The main strength of our study was the successful implementation of a DL pipeline from Berman et al. [11], including data pre-processing to a tissue-invasive parasitic disease with the addition of GradCAM to identify decision relevant regions/structures. This also represents a limitation, since other processes with excessive fibrosis could cause false positivity, and did apparently also gain attention for the classification task. Furthermore, it could cause problems when defining resection margins since it does not necessarily indicate vital parasitic structures.
Given the relatively low number of patients, we used multiple slides per patient to provide a reasonably high data volume to train data-savvy architectures like VGG19. The slides from individual patients may exhibit a greater histological similarity to each other than to slides from other patients. This could lead to some bias towards an overestimation of model performance.
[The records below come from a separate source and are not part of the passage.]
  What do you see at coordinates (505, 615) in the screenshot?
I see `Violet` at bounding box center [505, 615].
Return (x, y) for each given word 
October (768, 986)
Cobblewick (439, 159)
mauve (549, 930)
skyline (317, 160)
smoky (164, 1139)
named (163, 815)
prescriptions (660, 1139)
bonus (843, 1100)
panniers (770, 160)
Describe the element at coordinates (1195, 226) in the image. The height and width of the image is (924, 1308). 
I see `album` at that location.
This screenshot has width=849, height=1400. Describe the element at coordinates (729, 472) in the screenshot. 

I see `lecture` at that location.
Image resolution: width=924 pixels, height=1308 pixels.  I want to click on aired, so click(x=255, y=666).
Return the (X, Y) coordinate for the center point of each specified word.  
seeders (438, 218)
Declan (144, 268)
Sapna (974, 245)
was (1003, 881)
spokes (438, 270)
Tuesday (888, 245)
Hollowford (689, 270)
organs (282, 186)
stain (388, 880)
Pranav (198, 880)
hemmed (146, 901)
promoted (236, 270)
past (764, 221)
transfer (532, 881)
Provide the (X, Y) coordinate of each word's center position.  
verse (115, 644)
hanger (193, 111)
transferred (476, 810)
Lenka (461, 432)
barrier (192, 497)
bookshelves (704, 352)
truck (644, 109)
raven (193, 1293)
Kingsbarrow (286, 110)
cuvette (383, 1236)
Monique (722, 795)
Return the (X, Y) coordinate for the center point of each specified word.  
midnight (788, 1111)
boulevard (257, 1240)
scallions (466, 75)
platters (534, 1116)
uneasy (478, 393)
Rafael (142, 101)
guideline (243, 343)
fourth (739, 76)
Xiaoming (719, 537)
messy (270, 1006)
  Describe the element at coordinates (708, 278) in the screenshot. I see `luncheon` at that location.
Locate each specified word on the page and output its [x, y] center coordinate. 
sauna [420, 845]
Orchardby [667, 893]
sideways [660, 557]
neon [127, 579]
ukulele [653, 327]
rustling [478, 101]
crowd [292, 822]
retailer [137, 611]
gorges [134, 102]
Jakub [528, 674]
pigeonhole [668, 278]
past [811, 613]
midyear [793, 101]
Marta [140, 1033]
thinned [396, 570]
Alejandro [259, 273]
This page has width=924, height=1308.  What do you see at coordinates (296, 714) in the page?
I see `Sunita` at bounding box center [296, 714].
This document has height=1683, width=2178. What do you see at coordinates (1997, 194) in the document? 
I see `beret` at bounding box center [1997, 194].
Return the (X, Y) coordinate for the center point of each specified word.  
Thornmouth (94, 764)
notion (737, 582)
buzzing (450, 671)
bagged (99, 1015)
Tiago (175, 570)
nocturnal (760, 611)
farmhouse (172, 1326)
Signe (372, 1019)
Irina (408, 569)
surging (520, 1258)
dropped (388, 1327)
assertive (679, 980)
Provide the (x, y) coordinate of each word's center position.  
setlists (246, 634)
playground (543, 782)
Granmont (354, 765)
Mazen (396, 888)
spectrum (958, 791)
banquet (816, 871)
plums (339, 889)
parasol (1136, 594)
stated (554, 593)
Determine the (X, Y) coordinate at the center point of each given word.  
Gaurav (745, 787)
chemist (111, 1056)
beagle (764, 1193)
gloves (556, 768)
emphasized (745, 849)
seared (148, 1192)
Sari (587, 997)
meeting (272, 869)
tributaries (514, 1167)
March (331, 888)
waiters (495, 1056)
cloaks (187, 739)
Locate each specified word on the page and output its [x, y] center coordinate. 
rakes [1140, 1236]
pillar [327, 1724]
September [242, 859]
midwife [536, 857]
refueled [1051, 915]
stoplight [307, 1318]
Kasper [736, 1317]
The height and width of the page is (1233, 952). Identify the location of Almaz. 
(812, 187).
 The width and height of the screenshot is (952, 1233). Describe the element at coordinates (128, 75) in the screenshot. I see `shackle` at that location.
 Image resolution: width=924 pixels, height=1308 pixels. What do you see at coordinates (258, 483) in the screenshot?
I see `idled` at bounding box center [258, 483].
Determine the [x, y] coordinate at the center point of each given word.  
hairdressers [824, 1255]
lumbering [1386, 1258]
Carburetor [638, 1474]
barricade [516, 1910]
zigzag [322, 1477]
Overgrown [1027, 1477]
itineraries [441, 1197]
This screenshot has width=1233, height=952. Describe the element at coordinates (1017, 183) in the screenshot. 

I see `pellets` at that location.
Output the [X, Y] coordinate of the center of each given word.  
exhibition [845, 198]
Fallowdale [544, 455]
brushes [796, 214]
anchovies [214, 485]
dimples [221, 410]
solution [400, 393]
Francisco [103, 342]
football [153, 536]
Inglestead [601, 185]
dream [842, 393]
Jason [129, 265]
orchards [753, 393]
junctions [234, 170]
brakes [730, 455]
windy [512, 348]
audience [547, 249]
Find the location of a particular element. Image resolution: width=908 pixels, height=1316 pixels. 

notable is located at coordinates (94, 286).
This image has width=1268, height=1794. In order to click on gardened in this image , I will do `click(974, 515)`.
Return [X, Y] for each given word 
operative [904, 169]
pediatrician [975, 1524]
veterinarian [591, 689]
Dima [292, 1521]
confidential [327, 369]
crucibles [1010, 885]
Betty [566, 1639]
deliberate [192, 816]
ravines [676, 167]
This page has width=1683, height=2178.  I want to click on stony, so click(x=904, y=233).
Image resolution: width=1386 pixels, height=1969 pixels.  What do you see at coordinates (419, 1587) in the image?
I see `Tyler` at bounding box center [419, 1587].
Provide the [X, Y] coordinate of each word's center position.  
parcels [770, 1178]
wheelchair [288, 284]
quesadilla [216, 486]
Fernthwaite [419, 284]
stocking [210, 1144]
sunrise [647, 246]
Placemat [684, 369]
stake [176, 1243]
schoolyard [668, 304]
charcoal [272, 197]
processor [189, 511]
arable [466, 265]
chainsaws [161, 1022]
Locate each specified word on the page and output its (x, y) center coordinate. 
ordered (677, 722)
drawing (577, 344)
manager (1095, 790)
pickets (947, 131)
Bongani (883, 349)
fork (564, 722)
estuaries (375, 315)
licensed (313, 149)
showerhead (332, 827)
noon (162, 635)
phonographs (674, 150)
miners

Our results should be further validated, if possible, with external data. A promising avenue for further research would be to involve E. granulosus cases as well and train the classification to separate it from cases of E. multilocularis. This can be a very difficult histological task sometimes, with no single reliable morphologic parameter in light microscopy slides. A previous multivariate analysis identified several factors, such as thickness and striation of the laminated layer and number and size of cysts [25]. Attention maps like GradCAM or other kinds of morphological marker identification can add a valuable input here. Immunohistochemistry can also separate the two species; however, these antibodies are only available in highly specialized laboratories. Thus, a simple classification for hematoxylin/eosin-stained slides would be desirable. Furthermore, training the applied models to classify other tissue-invasive parasitic diseases can be also listed as a future direction.